TOWSON – Two sporting traditions began in 1967. The Super Bowl is an international brand, but in Baltimore, nothing elicits more passion than “The Game.”

The Institute of Notre Dame and Mercy High School renewed their girls’ basketball showcase Jan. 29 at Towson University’s SECU Arena for the 50th time, with the Penguins posting a 41-26 victory over the Magic. It drew more than 3,000 alumnae, students, prospective students, Baltimore Archbishop William E. Lori and the woman who started it all in 1967.

Pauline Smith said “she taught eight periods a day and coached every sport” when Mercy began playing varsity athletics in 1962.

She had gone to what was then Towson State College, before Title IX was introduced or the NCAA recognized women’s athletics. Working on a shoestring budget and looking for a way to raise funds, she found an in through one of her JV parents, the late Bill LeFebvre, who before going on air for Channel 45 worked promotions for the old Baltimore Bullets.
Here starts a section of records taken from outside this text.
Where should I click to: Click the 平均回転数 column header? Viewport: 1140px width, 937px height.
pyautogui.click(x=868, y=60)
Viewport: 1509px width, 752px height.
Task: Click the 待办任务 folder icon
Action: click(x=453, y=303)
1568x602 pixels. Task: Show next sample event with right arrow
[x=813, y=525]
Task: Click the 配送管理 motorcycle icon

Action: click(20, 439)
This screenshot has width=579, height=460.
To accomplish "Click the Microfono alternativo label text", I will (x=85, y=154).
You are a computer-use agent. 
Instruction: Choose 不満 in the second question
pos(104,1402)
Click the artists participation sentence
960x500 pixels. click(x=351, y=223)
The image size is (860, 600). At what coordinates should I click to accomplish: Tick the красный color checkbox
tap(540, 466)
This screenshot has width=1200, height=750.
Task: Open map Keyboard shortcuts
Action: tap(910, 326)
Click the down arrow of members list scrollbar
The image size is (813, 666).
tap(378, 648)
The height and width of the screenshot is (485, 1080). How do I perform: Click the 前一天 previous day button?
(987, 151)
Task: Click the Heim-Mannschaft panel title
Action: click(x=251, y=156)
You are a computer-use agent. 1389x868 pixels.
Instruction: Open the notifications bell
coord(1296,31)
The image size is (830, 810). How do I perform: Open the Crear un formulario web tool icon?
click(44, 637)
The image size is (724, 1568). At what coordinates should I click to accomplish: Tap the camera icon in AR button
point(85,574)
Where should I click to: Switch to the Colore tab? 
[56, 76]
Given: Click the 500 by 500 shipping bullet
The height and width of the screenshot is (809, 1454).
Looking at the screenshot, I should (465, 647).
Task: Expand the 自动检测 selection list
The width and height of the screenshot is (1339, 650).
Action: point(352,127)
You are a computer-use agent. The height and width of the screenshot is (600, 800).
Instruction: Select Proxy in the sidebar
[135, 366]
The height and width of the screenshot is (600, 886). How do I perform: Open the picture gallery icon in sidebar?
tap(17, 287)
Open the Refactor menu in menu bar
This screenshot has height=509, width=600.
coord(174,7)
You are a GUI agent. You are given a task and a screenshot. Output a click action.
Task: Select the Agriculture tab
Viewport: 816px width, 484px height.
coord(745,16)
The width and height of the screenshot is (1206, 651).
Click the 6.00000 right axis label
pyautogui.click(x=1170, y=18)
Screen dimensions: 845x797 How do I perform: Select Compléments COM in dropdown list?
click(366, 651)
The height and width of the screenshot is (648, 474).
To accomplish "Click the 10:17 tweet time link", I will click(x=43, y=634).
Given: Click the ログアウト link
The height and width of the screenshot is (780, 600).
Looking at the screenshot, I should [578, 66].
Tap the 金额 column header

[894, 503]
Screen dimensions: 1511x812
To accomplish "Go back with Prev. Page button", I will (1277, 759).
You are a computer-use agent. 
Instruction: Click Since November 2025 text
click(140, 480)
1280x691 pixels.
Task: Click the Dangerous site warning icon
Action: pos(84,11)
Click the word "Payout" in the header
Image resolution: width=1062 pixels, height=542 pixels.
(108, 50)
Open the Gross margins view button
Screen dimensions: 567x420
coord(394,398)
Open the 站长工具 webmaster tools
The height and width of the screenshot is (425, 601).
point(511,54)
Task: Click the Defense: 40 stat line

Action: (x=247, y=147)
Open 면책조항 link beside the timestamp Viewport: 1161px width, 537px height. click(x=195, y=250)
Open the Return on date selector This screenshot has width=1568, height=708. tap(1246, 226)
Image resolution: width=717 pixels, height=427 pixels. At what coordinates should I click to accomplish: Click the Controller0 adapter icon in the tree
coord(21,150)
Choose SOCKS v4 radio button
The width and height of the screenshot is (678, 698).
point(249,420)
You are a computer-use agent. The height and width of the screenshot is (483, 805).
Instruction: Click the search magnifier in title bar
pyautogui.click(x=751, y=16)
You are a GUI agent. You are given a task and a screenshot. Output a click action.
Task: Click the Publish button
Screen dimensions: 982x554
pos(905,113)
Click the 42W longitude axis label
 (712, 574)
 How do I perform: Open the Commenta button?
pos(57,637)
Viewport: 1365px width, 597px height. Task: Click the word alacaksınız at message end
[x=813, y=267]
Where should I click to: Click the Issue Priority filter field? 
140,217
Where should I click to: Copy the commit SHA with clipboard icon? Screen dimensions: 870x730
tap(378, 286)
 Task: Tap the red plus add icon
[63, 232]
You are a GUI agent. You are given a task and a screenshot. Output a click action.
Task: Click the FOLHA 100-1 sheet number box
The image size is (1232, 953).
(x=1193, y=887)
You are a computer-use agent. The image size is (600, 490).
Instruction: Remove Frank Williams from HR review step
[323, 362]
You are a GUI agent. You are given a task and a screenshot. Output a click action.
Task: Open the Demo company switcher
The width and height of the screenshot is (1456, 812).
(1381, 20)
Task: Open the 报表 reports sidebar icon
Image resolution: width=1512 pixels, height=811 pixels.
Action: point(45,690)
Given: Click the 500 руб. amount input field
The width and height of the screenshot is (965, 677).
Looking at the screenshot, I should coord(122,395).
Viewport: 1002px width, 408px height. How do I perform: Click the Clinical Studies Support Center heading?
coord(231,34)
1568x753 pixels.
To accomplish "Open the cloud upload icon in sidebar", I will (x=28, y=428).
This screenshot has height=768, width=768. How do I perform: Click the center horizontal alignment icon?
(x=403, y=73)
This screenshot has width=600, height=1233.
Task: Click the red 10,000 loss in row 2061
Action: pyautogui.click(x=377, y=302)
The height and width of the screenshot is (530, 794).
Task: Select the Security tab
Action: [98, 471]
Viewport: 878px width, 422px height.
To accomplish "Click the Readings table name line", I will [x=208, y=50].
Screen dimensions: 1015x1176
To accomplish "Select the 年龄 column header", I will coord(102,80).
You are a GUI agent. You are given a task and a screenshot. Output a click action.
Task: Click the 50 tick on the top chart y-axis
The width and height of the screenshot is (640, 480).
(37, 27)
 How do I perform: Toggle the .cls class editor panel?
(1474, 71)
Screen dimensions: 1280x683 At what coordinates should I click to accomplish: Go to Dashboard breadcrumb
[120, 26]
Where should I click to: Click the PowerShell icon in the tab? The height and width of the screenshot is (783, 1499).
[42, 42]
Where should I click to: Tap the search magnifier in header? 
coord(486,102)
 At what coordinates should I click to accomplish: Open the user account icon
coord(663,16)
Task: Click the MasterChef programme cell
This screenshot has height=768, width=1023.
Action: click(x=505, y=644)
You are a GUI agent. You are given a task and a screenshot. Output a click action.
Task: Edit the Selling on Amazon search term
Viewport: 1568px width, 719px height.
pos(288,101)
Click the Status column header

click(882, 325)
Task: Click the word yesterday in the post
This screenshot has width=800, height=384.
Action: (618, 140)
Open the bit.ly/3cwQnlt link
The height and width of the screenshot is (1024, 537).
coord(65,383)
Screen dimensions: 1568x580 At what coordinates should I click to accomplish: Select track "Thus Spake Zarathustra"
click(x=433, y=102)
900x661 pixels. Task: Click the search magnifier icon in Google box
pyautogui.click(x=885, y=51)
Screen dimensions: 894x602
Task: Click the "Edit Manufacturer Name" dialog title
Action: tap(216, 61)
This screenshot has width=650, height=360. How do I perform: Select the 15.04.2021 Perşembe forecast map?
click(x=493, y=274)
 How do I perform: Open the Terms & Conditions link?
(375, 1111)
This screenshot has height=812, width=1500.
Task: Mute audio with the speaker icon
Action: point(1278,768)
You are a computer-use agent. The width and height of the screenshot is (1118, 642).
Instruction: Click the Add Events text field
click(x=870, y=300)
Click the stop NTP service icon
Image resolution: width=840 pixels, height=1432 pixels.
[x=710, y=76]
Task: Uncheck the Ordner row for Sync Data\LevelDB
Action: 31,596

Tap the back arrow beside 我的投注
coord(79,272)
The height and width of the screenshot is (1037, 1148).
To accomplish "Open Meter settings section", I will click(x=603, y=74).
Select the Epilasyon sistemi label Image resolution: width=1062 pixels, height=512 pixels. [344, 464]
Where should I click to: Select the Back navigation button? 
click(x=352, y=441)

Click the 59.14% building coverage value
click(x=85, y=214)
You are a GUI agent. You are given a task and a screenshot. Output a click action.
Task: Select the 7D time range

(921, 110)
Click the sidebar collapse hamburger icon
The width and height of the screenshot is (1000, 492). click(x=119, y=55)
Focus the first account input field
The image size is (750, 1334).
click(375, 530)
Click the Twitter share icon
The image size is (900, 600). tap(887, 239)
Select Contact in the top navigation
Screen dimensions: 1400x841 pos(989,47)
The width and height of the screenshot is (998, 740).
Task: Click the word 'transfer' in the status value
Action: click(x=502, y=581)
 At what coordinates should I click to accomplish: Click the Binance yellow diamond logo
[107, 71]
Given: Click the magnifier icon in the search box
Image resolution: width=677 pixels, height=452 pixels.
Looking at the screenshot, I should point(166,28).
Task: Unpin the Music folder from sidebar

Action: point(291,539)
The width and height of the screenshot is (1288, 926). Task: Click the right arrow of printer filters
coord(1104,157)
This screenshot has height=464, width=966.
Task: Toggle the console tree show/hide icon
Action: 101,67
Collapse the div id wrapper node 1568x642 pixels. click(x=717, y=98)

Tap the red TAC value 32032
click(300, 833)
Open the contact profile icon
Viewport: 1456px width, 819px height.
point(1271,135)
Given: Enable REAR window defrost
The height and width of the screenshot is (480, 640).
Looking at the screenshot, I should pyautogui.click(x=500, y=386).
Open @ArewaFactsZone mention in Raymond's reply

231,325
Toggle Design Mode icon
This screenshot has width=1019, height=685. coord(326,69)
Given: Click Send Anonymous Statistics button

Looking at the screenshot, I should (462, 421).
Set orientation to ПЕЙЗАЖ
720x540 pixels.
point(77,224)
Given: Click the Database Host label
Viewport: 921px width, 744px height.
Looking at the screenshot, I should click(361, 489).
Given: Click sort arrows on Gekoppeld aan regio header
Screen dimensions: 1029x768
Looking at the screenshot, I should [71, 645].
“Technically,” Smith said, “this is the 53rd Game,” she said. “We began playing (the former) Seton High in 1964 at the Civic Center (now Royal Farms Arena). Tickets were $1.50.”

In 1967, The Game began pitting Mercy against IND, and over five decades has become an annual reunion and natural marketing tool, coming just before the start of National Catholic Schools Week, which begins Jan. 31.

“The loyalty here, I love that,” said Smith, a parishioner of St. Joseph in Fullerton who left education to raise two daughters and then had a second career as a national sales manager for Nestle. “I still go to lunch with friends from the class of ’64. You look up in the stands and see grandparents and parents and alumnae. The girls make their boyfriends come along and watch.”



Mercy sophomore Rachael Huebler defends Institute of Notre Dame senior Amber Kappner-Jones. (John Strohsacker/Special to the Review)

Smith was an honorary captain, along with Mary Ella Marion, the winningest coach in Mercy history; former IND coaches Jerry Hahn and Linda King, who came up from Florida; and one of King’s stars from the class of 1980, School Sister of Notre Dame Patricia McCarron, the president of Notre Dame Preparatory School.

IND, which got 14 points from sophomore Ja’Lyn Armstrong and 10 from senior guard Amber Kappner-Jones, who previewed The Game for the student newspaper, wINDows, won for the third straight year.

Sister Patricia played when the Penguins enjoyed a similar run, helped by two members of the IND class of ’81, Janet Shettle and Cathy Just.

Brought up from the JV in 1978, Just went 4-0 in The Game, always good for a flood of memories. A veterinarian, she worked in Boulder, Colo., for 27 years. Tending to a black Lab there one day, the owner looked at her IND ring, asked her class and said she was “IND, class of 1956.”

Shettle wore a blue IND windbreaker that was at least 35 years old. She returns to IND every Christmas to help School Sister of Notre Dame Hilda Marie Sutherland, aka “Sister Hildie,” decorate.

IND sophomore Ja’Lynn Armstrong goes up for two of her game-high 14 points. (John Strohsacker/Special to the Review)

A week of no school because of the previous weekend’s winter storm only served to increase the anticipation and nerves of teenage girls who play in the Interscholastic Athletic Association of Maryland B Conference.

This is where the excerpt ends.